[WHAT THIS TASK INVOLVES]:
Your task is to write out exactly the lines from the line containing "The height and width of the screenshot is (896, 1334)." through the end of the records, inclusive at both ends.
BEGIN DATA FOR ANALYSIS
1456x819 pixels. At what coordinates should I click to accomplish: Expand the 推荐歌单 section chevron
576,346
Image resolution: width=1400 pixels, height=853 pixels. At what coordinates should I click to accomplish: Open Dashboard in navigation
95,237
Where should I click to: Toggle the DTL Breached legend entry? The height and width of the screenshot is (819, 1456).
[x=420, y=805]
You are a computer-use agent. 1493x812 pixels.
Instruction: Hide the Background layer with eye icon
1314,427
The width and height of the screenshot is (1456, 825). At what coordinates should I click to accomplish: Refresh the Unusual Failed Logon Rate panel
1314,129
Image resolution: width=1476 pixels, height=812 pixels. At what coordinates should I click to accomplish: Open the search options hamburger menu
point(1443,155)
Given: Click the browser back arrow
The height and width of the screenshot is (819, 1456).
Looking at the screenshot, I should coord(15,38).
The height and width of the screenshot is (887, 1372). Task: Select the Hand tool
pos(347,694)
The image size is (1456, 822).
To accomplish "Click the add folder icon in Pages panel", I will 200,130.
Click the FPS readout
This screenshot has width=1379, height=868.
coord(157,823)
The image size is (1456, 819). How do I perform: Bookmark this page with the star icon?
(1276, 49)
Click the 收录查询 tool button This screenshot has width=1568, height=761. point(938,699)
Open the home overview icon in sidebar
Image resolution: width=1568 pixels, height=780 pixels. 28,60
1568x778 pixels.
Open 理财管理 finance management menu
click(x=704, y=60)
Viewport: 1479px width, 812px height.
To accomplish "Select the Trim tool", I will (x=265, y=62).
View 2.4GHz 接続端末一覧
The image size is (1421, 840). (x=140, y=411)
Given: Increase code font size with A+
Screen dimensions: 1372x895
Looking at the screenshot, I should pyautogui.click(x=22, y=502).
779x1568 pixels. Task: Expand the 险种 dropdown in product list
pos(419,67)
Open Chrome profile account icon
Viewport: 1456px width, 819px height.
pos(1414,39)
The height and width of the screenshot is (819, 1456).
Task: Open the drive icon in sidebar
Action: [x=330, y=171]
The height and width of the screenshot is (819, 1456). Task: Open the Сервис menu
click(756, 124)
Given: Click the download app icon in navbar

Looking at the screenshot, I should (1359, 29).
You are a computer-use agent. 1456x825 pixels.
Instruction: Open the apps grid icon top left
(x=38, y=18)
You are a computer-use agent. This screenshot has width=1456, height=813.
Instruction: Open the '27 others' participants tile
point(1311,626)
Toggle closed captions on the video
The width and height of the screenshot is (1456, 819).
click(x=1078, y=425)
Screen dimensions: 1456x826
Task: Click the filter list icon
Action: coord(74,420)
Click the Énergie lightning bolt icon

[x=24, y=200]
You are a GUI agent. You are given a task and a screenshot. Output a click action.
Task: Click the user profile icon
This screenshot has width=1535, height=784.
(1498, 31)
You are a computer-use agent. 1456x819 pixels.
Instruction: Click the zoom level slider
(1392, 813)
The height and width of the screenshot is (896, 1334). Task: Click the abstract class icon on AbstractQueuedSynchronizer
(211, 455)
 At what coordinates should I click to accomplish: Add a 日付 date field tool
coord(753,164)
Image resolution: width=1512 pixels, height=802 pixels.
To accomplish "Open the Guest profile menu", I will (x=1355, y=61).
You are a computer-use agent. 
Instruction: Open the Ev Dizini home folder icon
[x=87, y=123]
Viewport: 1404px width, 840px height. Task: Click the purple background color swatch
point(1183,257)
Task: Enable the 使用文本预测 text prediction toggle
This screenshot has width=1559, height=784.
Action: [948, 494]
END DATA FOR ANALYSIS
[RESPONSE TO THE EXERCISE]:
The height and width of the screenshot is (896, 1334). Task: Click the abstract class icon on AbstractQueuedSynchronizer
(211, 455)
 At what coordinates should I click to accomplish: Add a 日付 date field tool
coord(753,164)
Image resolution: width=1512 pixels, height=802 pixels.
To accomplish "Open the Guest profile menu", I will (x=1355, y=61).
You are a computer-use agent. 
Instruction: Open the Ev Dizini home folder icon
[x=87, y=123]
Viewport: 1404px width, 840px height. Task: Click the purple background color swatch
point(1183,257)
Task: Enable the 使用文本预测 text prediction toggle
This screenshot has width=1559, height=784.
Action: [948, 494]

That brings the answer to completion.